Weppelman recalled her experience working in crisis services at a Dallas-Fort Worth area community mental health center that implemented Zero Suicide. She said that the center established memorandums of understanding with local hospitals so that when they discharged a patient in need of psychiatric follow-up for outpatient services, “they would be direct dropped to our door—within an hour of discharge, we would be seeing them.” When somebody presented at the emergency department after a suicide attempt, the center would dispatch a mobile crisis team to follow up, she said.
The seventh Zero Suicide element is continuous quality improvement. Weppelman said that this entails the use of data, keeping track of suicide deaths and suicide attempts within a provider’s system. She said that another aspect of improvement is developing a Zero Suicide implementation plan, starting with small goals that can be more easily achieved. She suggested doing one thing to drive efforts forward in the next 30 days, and then setting three goals for the next 90 days, and three goals for the next year.
“It’s not an initiative that you start today, and you end next week,” she explained. “It’s always a continuous quality improvement project.”
The presentation for front line managers was the third in a series of presentations and trainings on Zero Suicide hosted by The Sophie Fund.
It was attended by representatives from leading healthcare providers, including: Tompkins County Mental Health Services; Cayuga Medical Center; Cayuga Health Partners; Suicide Prevention and Crisis Service; Family & Children’s Service of Ithaca; Guthrie Cortland Medical Center; Alcohol & Drug Council of Tompkins County; Cornell Health and its Counseling & Psychological Services; Center for Counseling and Psychiatric Services at Ithaca College; and Health and Wellness Services and Mental Health Counseling at Tompkins Cortland Community College.

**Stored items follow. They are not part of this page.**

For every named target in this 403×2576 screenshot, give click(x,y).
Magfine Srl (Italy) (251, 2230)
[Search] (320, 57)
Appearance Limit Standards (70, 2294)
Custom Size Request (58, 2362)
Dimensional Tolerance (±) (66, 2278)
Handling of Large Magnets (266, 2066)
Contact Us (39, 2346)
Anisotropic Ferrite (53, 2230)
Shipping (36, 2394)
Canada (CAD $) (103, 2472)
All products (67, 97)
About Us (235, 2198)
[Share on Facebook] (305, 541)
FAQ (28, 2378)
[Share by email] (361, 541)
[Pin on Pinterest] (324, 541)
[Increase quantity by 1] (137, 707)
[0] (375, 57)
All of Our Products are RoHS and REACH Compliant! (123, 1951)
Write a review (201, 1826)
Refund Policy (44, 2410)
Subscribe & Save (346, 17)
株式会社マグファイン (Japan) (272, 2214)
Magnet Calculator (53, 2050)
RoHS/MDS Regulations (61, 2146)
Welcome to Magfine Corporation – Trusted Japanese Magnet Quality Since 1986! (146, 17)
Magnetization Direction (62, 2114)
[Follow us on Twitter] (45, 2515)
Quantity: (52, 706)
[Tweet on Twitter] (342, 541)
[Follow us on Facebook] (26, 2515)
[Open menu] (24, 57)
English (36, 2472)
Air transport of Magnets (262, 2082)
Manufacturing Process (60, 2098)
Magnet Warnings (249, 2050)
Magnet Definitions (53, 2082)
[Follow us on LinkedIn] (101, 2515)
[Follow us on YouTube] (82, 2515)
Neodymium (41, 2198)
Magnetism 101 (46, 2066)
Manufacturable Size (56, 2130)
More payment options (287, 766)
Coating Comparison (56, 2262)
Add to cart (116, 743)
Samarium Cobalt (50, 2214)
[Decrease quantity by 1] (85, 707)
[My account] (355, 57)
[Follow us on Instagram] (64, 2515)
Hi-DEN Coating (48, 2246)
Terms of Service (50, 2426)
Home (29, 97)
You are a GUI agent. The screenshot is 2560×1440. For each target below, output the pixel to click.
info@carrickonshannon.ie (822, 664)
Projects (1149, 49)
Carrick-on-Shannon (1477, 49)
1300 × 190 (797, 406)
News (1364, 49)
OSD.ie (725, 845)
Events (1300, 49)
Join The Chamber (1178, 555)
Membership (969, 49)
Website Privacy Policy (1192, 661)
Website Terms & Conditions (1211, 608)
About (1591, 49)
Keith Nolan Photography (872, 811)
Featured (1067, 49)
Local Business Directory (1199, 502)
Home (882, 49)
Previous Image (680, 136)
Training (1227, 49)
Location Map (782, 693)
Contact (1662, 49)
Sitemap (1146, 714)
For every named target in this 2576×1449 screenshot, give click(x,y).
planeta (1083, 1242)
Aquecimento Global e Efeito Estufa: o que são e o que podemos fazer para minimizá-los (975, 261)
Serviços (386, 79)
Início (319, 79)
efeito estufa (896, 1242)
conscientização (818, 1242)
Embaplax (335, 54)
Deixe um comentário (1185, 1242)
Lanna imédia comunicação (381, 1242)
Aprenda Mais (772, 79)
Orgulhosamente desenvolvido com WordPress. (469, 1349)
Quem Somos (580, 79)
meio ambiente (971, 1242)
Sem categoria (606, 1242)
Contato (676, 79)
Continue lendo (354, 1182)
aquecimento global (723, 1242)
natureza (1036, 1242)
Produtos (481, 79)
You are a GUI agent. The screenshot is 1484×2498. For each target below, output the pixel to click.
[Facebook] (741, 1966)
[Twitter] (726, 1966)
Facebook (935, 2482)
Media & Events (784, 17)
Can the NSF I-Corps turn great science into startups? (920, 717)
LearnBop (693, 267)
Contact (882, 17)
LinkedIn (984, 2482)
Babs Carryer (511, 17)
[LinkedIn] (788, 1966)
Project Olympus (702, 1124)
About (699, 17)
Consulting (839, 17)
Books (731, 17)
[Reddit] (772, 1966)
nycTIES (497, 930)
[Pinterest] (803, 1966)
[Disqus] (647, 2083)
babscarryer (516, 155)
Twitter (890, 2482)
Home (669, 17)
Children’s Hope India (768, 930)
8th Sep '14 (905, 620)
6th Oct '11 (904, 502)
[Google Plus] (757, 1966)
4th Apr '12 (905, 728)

The presentation was also attended by Sally Manning, convener of the Tompkins County Suicide Prevention Coalition.
Previous events included “Call to Action: Suicide Prevention in Healthcare,” an expert briefing on the Zero Suicide Model for Tompkins County healthcare leaders on November 16 by Jenna Heise, Director of Suicide Prevention Implementation at the Suicide Prevention Center of New York; and “Understanding, Identifying, and Addressing Suicide Risk: A Clinical Primer for Behavioral Health Providers” on March 9 by The Wellness Institute.
On June 16, Virna Little, CEO of Concert Health and a leading expert on integrating primary care and behavioral health, will provide a briefing for primary care physicians and their teams on implementing Zero Suicide protocols in primary care practices.
The Tompkins County Suicide Prevention Coalition on February 24 unanimously adopted a three-year strategic plan guided by a vision “for a community where no lives are lost to suicide” and using data, science, and collaborations to implement effective strategies; implementation of the Zero Suicide Model is one of the plan’s main objectives.
Zero Suicide is the healthcare pillar of “1,700 Too Many: New York State’s Suicide Prevention Plan 2016–17,” as well as of the 2021 “Surgeon General’s Call to Action to Implement the National Strategy for Suicide Prevention.”